▶ [Raw data]
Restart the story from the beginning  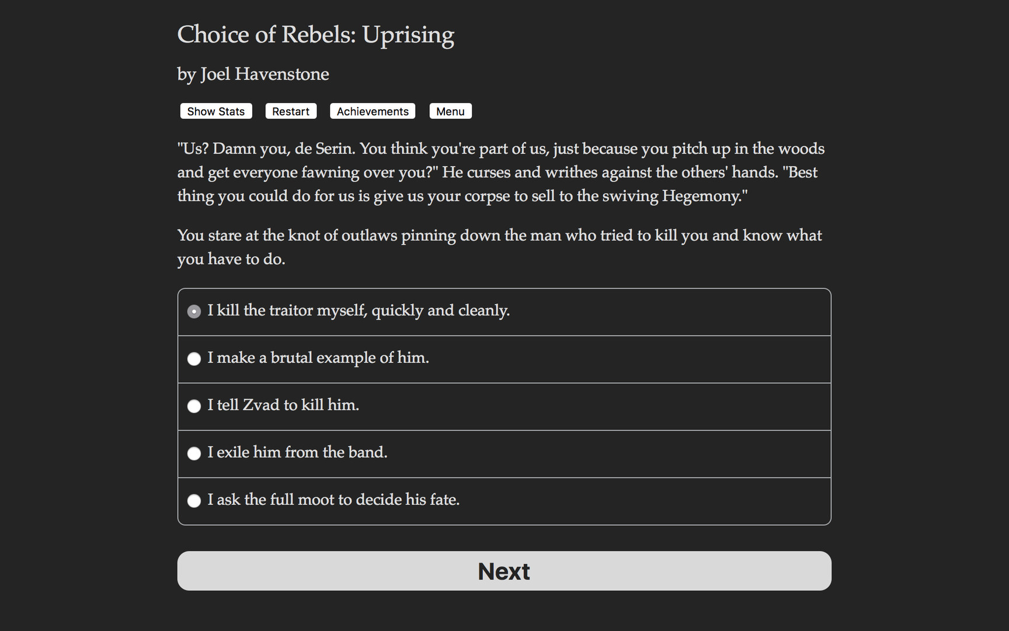tap(291, 111)
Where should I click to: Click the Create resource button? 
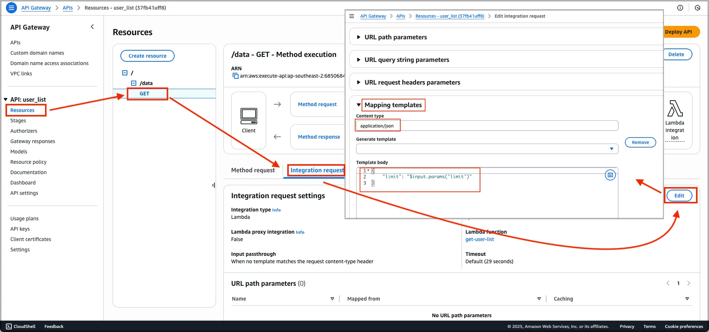click(x=147, y=56)

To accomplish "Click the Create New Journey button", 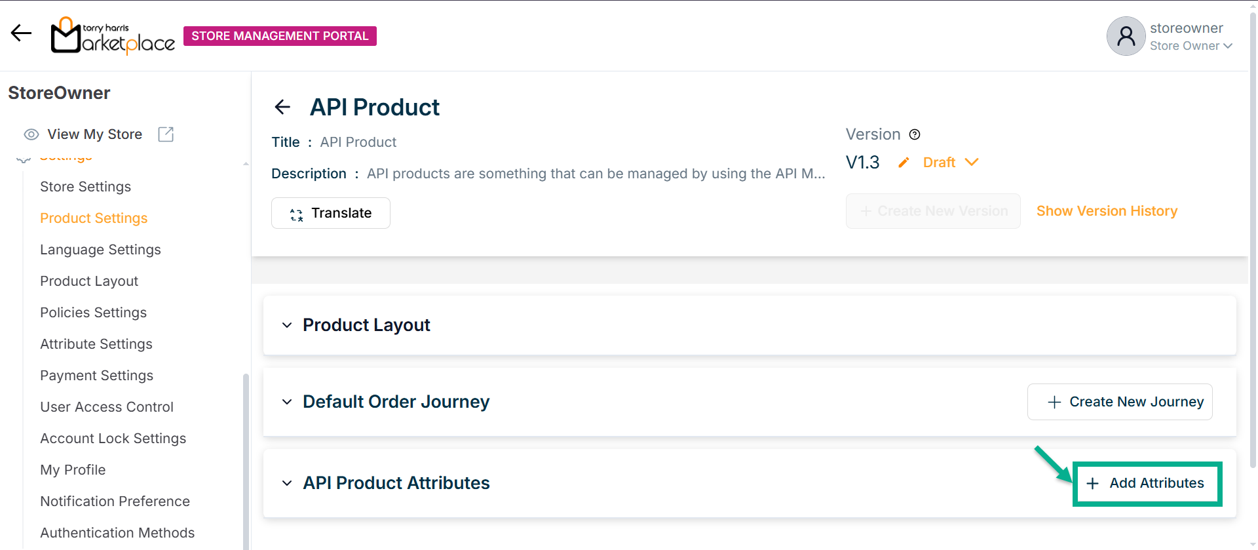I will (1120, 402).
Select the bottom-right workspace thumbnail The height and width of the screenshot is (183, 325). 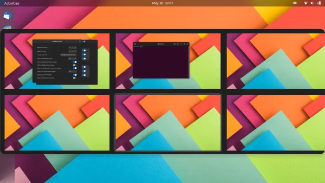coord(276,123)
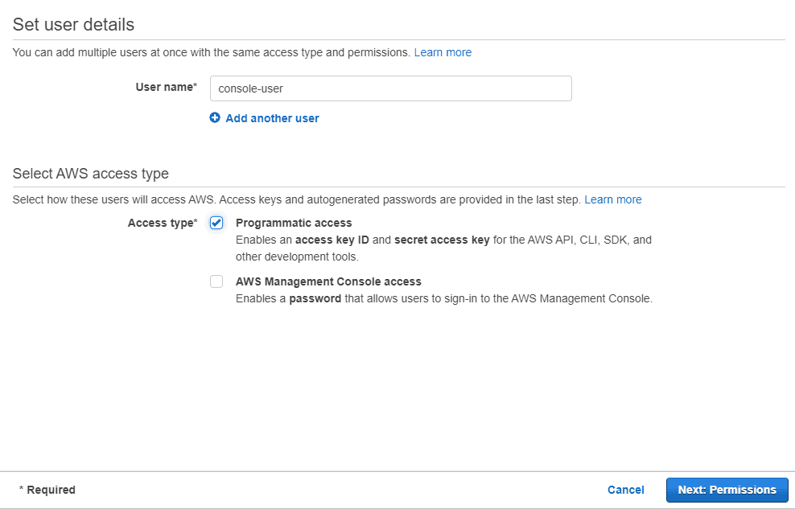Enable the AWS Management Console access checkbox

coord(216,281)
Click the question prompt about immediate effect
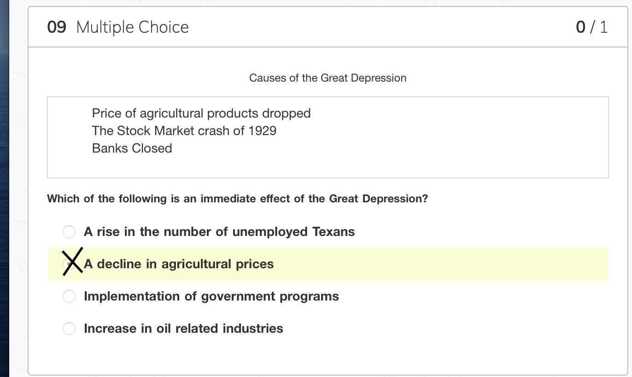The height and width of the screenshot is (377, 632). (x=237, y=199)

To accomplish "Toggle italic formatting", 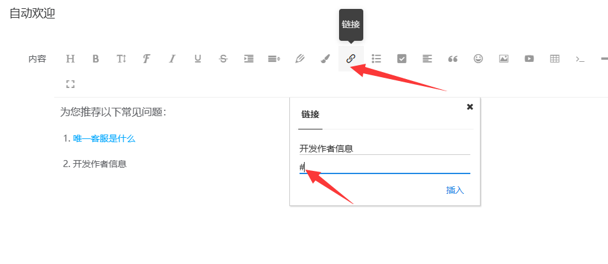I will (x=172, y=59).
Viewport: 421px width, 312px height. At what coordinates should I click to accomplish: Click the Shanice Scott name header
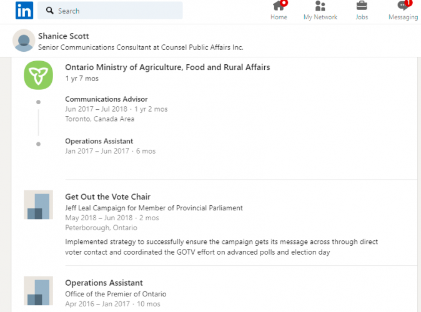(63, 36)
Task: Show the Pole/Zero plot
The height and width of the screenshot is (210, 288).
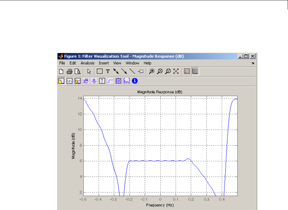Action: click(118, 81)
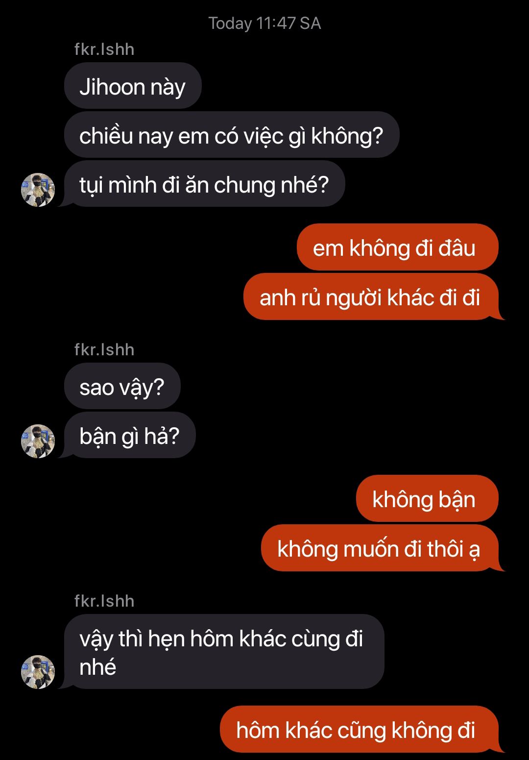
Task: Tap message "vậy thì hẹn hôm khác cùng đi nhé"
Action: 224,652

▶ [Required action] Please retype, exactly as they appear, the lines from the one with "The height and width of the screenshot is (210, 288)." through the final line of the material, both included, and drop any pictures.

▶ [Result of the task]
The height and width of the screenshot is (210, 288).
Action: click(118, 81)
Task: Tap message "vậy thì hẹn hôm khác cùng đi nhé"
Action: 224,652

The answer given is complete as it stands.